$\gcd(a,b)=1, x^a = y^b\Rightarrow x = n^b$, $ y = n^a$ for an integer $n$.

Question

If $ a$, $ b$, $ x$, $ y$ are integers greater than $1$ such that $ a$ and $ b$ have no common factor except $1$ and $ x^a = y^b$ show that $ x = n^b$, $ y = n^a$ for some integer $ n$ greater than $1$.

I started this way: $x^a=y^b$ $=>$ $x=y^{b/a}=(y^{1/a})^b$. Thus $x$ is an integer, and so is $y^{1/a}$, so $y=n^a$ for some integer $n$ greater than $1$. Then from the given relation, we get $x=n^b$.

I am not very convinced with my solution, as I feel I did some mistake. Can anyone point out where the mistake is? Any other solution is also welcome :)

Answer 1

Hint You can find some $k,l \in \mathbb Z$ such that $$ka+lb=1$$

Then $$n=n^{ka+lb}=(n^a)^k\cdot(n^b)^l$$

Now, if you want $x = n^b, y=n^a$ then the only possible choice for $n$ is $$n=??$$

Just prove that this is an integer and that this choice works.

Answer 2

Here is an alternate method.

Note that set of primes dividing $x$ and $y$ are same. Take any prime $p$ diving $x$(and hence $y$), and let $\alpha$ is the maximum power of $p$ in $x$ and $\beta$ is the maximum power of $p$ in $y$. Then $x^a=y^b \implies p^{\alpha a}=p^{\beta b}$, which implies $a|\beta b $ and $b| \alpha a$. But remember that $gcd(a,b)=1$. So, $a|\beta$ and $b|\alpha$.

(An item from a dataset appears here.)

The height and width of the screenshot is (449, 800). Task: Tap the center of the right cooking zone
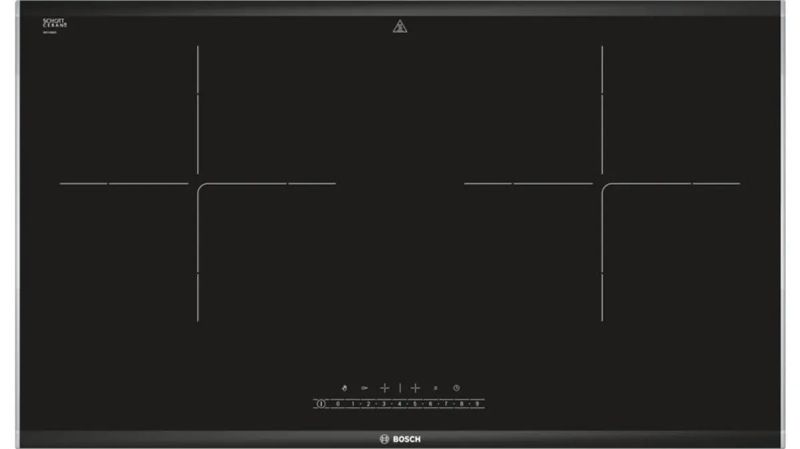602,184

Suppose, $\beta= a\cdot \beta_p$ and $\alpha=b\cdot \alpha_p$. Then we have, $\alpha a=\beta b$ or, $b\alpha_pa =a\beta_p b$ or, $\alpha_p=\beta_p$. So, for each prime $p$ diving $x$, we have such $\alpha_p$. Check that $n=\prod_{p|n}p^{\alpha_p}$ satisfies the required property.

Answer 3

Mimic $\rm\color{#c00}{subtractive}$ Euclidean algorithm on $\color{#c00}{(a,b)}.\,$ Clear if $\,a\!=\!b\,$ by $\,a,b\,$ coprime $\Rightarrow\, a\!=\!b\!=\!1$

Else wlog $\,a > b\,$ therefore $\ x^{\large\color{#c00}{a-b}} = (y/x)^{\large \color{#c00}b}\,$ so $\,y/x\in\Bbb Z\,$ by the Rational Root Test.

By induction we conclude: $\, x = n^{\large b},\,\ y/x = n^{\large a-b} \Rightarrow\, y = n^{\large a}\ \ \ {\bf\small QED}$

Answer 4

This is a $\rm\color{#0a0}{multiplicative}$ form of the following well-known $\rm\color{#90f}{additive}$ result about reduced fractions. A proof follows immediately by translating from additive to multiplicative form $\,n\cdot x\to x^n,\,$ i.e.

If $\,\ \overbrace{\gcd(a,b)=1}^{\textstyle aj+bk\,=\,1}\ $ then $\,\ \overset{\rm\large Unique\ Fractionization_{\phantom{|}}\!}{\bbox[5px,border:1px solid red]{\dfrac{y}x = \dfrac{a}b\:\Rightarrow\begin{align}\,y = na\\ x = nb\end{align}}}\ \ \ {\rm for\ some}\,\ n\in\Bbb Z, \, $ with proof as below

$\ \ \begin{align} \color{#c00}{xa=yb}\,\Rightarrow\,x &= \color{#c00}x(\color{#c00}aj\!+\!bk) = (\color{#c00}yj\!+\!xk)\color{#c00}b = n b\ \ \ \ \color{#90f}{\text{[additive]}}\\[.3em] \color{#c00}{x^{\Large a}= y^{\Large b}}\Rightarrow\,x &= \color{#c00}x^{\Large \color{#c00}aj\,+\,kb}\ =\ (\color{#c00}y^{\Large j}\! \cdot x^{\Large k})^{\Large \color{#c00}b} = n^{\Large b}\ \ \ \color{#0a0}{\text{[multiplicative]}} \end{align}$

Note $\, n = y^{\large j} x^{\large k}\,$ is a rational root of $\,n^{\large b} = x\in\Bbb Z,\,$ so $\,n\in\Bbb Z\,$ by the Rational Root Test.

Remark $ $ The analogy between additive and multiplicative forms is clarified when we study abelian groups as $\,\Bbb Z\!\!-\!\!\text{modules}$. Said fundamental result about principality of fractions is sometimes called Unique Fractionization to emphasize its equivalence with uniqueness of prime factorizations.